Thanks a lot to both of you for your answers!


----------



## HUNGRYBEASTS (Aug 16, 2016)

my first scorpion are 3 A. australis.. hehe so go for it..

Reactions: Dislike 1


----------



## gromgrom (Aug 16, 2016)

I would recommend something less hot, but with similar behaviors before making that jump. I'd also recommend trying a less hot semi-arid species so you are used to their wet/dry cycles they enjoy.


----------



## BarkScorps (Aug 16, 2016)

Parabuthus sp. are very hot scorpions and also very aggressive.I personally could only recommend them to people who have dealt with other very dangerous species.If you get one then be very careful but it is better to just avoid them altogether.


----------



## brolloks (Aug 16, 2016)

Last post was Jan 18, 2015, old thread

Reactions: Like 1 | Agree 1


----------



## Pipa (Aug 16, 2016)

I hope the keeper is still alive!

Reactions: Lollipop 1


----------



## Chris WT (Nov 14, 2016)

Did you ever get P. Villosus? OP?


----------



## Najakeeper (Nov 16, 2016)

For anybody with decent common sense, P.villosus is an easy scorp to deal with. They are also amazing looking animals. Just be careful and stick to protocol.

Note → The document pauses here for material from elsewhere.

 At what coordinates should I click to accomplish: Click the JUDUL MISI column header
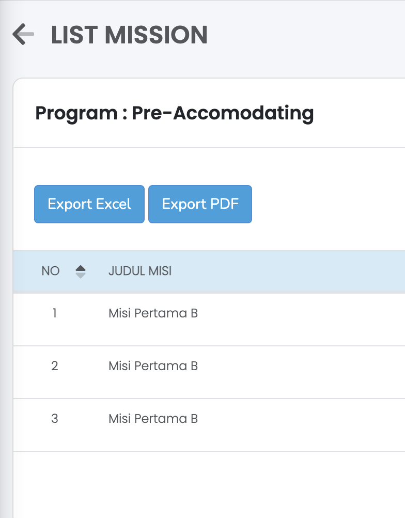click(140, 271)
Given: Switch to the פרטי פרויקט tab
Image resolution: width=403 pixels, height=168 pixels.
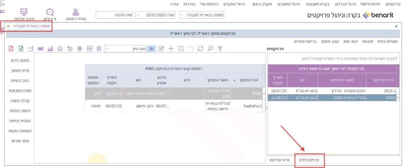Looking at the screenshot, I should click(279, 160).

Also, I know there's one species in the genus that can spray venom but I have never seen this one do that.

Reactions: Agree 1


----------



## Red Eunice (Nov 16, 2016)

gromgrom said:


> I would recommend something less hot, but with similar behaviors before making that jump. I'd also recommend trying a less hot semi-arid species so you are used to their wet/dry cycles they enjoy.


 So what "hot" species do you suggest I start with?


----------



## Pipa (Nov 16, 2016)

I concur , I've never had any Parabuthus spray , but I've seen videos and pictures.


----------



## Kayv (Nov 17, 2016)

One of my favorite species of scorps, or my favorite for that matter. Why wouldn't you want anything this awesome?

Use common sense and invest in good tongs.


----------



## Chris LXXIX (Nov 17, 2016)

Eh... those are not _exactly _the best kind of scorpions for the unexperienced but IMO the venom potency is the only issue. They can't climb, and they aren't otherwordly escape masters like centipedes. Let's not even consider or talk about "handling", the chances for a serious keeper to end stung are very very low if caution and good tongs are always "turned on".

Those scorpions are nothing if compared with a badass _P.nigriventer_, at the end :-s


----------



## Tleilaxu (Nov 21, 2016)

My third scorpion after two years was a Deathstalker....


----------